§ **WHAT IS BEING ASKED**
For the entries that follow, retype exactly the lines from the one containing "Switch to the Xero Reviews section header" to the one containing "Given: Open the Микрофон permission arrow", inclusive, and only those. Images stay out of the copy.

§ **DATA FOR REVIEW**
++++

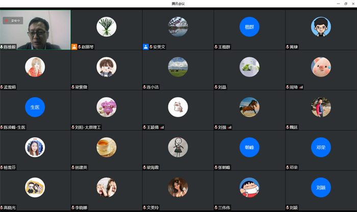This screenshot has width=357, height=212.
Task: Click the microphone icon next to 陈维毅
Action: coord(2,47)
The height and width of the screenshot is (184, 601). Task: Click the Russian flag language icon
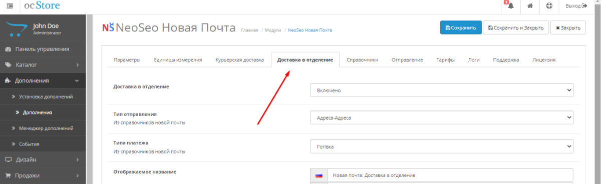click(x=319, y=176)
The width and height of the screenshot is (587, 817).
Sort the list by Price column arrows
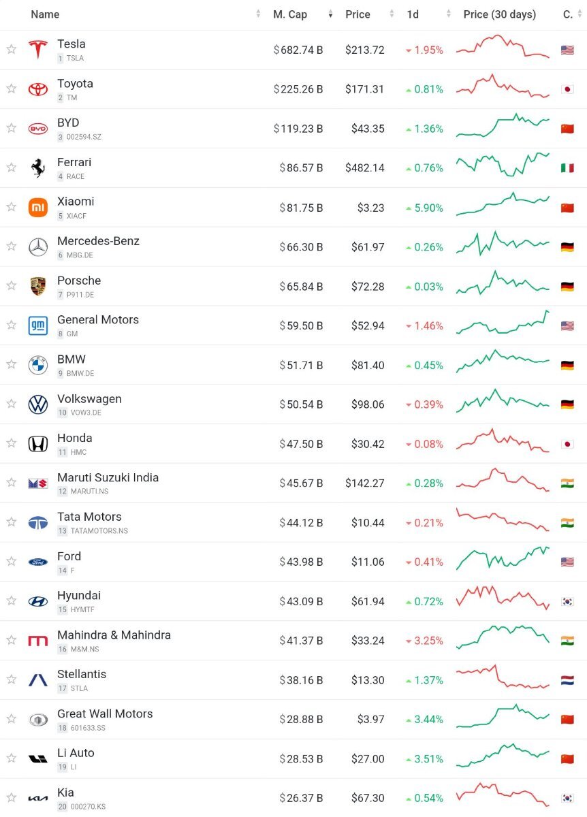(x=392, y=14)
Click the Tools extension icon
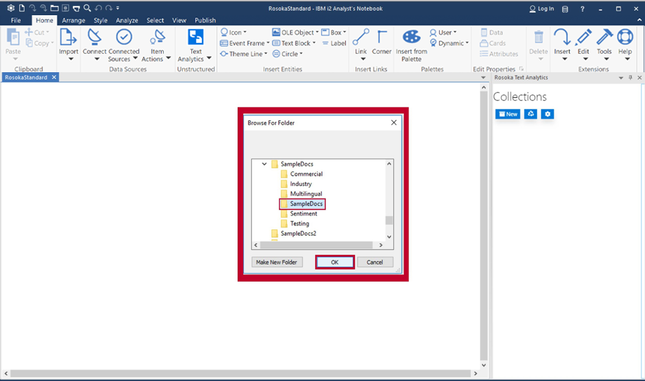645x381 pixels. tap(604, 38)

++++

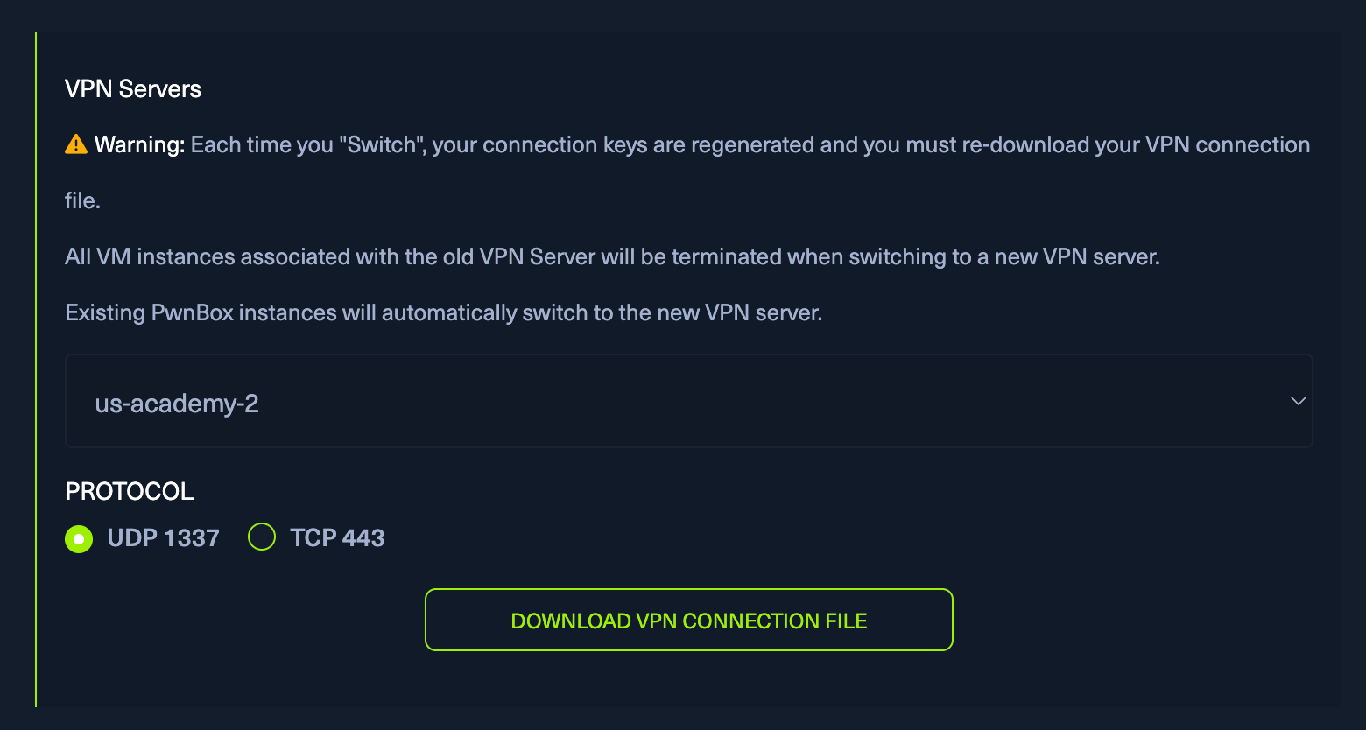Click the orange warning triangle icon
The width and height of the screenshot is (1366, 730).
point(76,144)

++++

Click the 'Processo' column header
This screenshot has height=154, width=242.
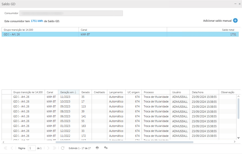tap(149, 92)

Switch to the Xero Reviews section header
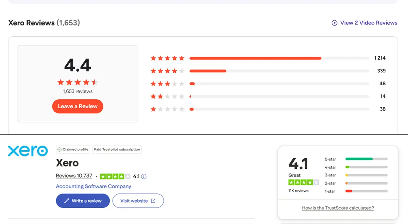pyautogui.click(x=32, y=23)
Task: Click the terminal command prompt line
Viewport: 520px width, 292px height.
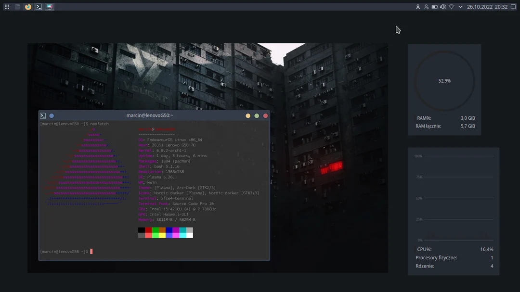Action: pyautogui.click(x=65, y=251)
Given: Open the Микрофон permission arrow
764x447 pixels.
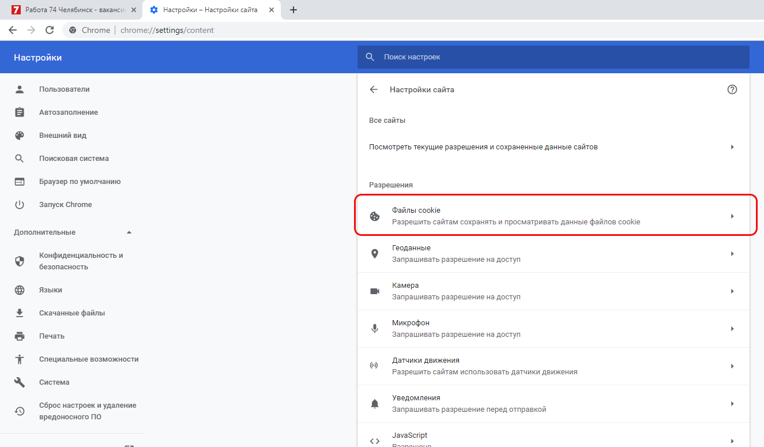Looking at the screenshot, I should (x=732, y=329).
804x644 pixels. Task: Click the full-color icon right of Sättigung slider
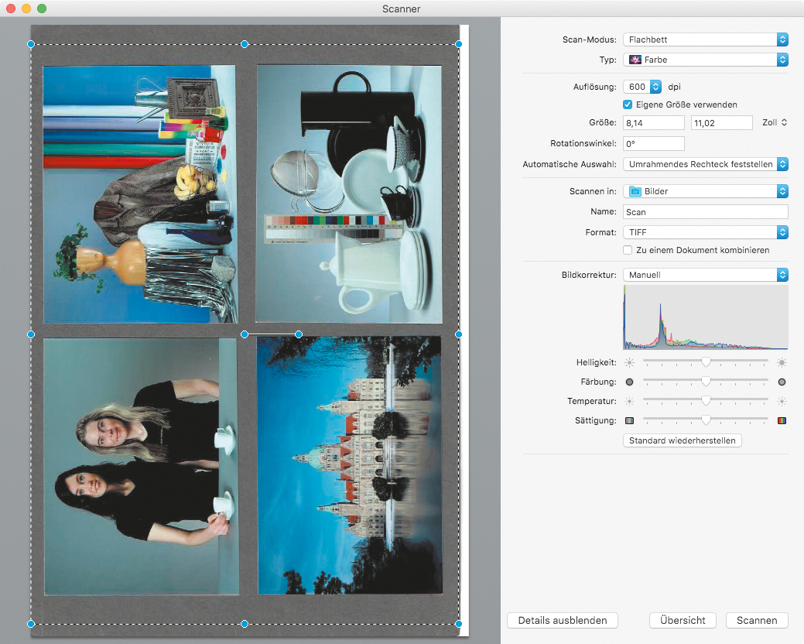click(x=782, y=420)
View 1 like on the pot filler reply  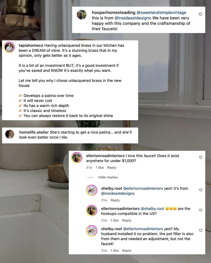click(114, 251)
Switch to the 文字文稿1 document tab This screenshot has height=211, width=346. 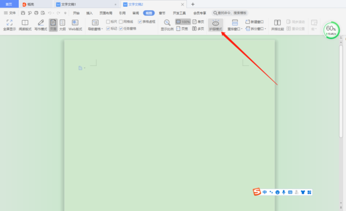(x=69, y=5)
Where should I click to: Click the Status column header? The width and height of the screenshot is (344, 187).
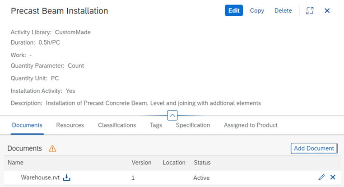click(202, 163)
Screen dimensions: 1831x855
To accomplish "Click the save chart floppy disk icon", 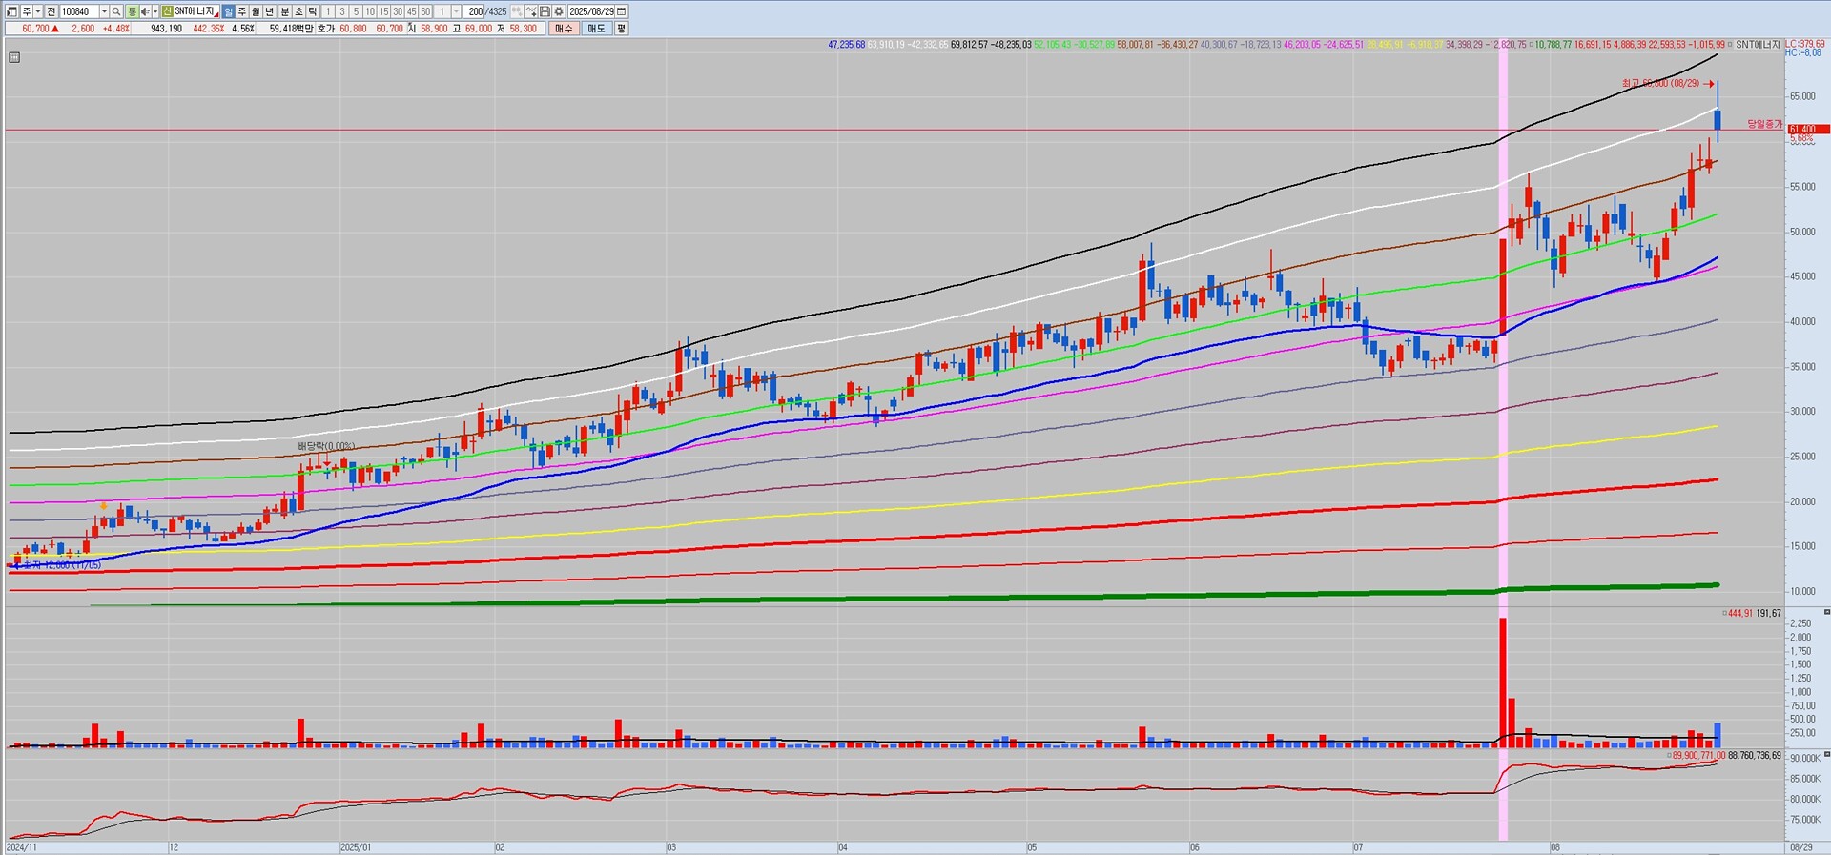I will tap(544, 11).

++++

§ **RESPONSE BELOW**
Switch to the Xero Reviews section header
pyautogui.click(x=32, y=23)
Task: Click the terminal command prompt line
Viewport: 520px width, 292px height.
Action: pyautogui.click(x=65, y=251)
Given: Open the Микрофон permission arrow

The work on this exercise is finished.